→ YOUR TASKS
A. In the pipeline definition text, which variable receives the exception object when a task raises an exception?
B. Return the part of the pipeline definition text starting at "In the TaskDefinition.inputs" and ending at "specified previous task.".
C. Extend the pipeline definition text past its last sentence.

→ DOCUMENT EXTRACT
────

PipelineDefinition = {"tasks": List[TaskDefinition], "on_error": Optional[List[TaskDescription]]}

TaskDefinition = {
    "task": <task module name>,
    "name": <optional unique name of the task>,
    "inputs": <list of input objects>,
    "config": <config for the task. Use irisml_show command to find the available configurations.>
}

In the TaskDefinition.inputs and TaskDefinition.config, you cna use the following two variable.

  • $env.<variable_name> This variable will be replaced by the environment variable that was provided as arguments for irisml_run command.
  • $outputs.<task_name>.<field_name> This variable will be replaced by the outputs of the specified previous task.

It raises an exception on runtime if the specified variable was not found.

If a task raised an exception, the tasks specified in on_error field will be executed. The exception object will be assigned to "$env.IRISML_EXCEPTION" variable.

────

→ DATASET EXCERPT

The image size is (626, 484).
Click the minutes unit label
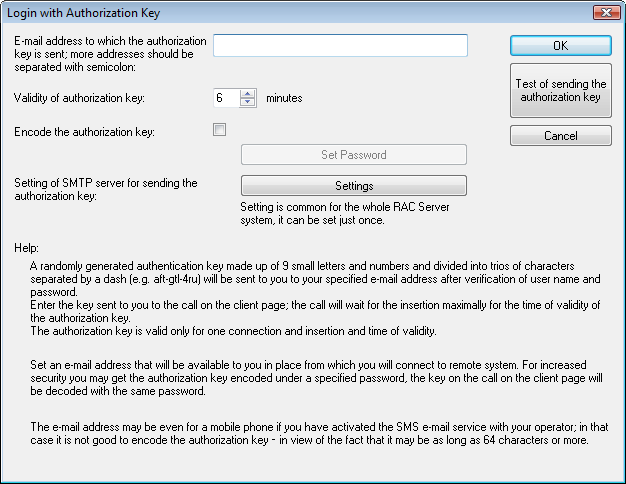pos(284,98)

────

→ OUTPUTS IN ORDER
A. It is assigned to "$env.IRISML_EXCEPTION".

B.
In the TaskDefinition.inputs and TaskDefinition.config, you cna use the following two variable.

  • $env.<variable_name> This variable will be replaced by the environment variable that was provided as arguments for irisml_run command.
  • $outputs.<task_name>.<field_name> This variable will be replaced by the outputs of the specified previous task.

C.
Pipeline cache

Using cache, you can modify and re-run a pipeline config with minimum cost. If the cache is enabled, IrisML will calculate hash values for all task inputs/configs and upload the task outputs to a specified storage. When it found a task with same hash values, it can download the cache and skip the task execution.

To enable cache, you must specify the cache storage location by setting IRISML_CACHE_URL environment variable. Currently Azure Blob Storage and local filesystem is supported.

To use Azure Blob Storage, a container URL must be provided. It the URL contains a SAS token, it will be used for authentication. Otherwise, interactive authentication and Managed Identity authentication will be used.

Python API

To run a pipeline from python code, you can use the following APIs.

import json
import pathlib
from irisml.core import JobRunner

job_description = json.loads(pathlib.Path('example.json').read_text())
runner = JobRunner(job_description)

runner.run({'DATASET_NAME': 'mnist'})

runner.run({'DATASET_NAME': 'cifar10'})

Available official tasks

To show the detailed help for each task, run the following command after installing the package.

irisml_show <task_name>

irisml-tasks

Task Description
assertion Assert the given input.
assign_class_to_strings Assigns a class to a string based on the class name being present in the string.
branch 'If' conditional branch.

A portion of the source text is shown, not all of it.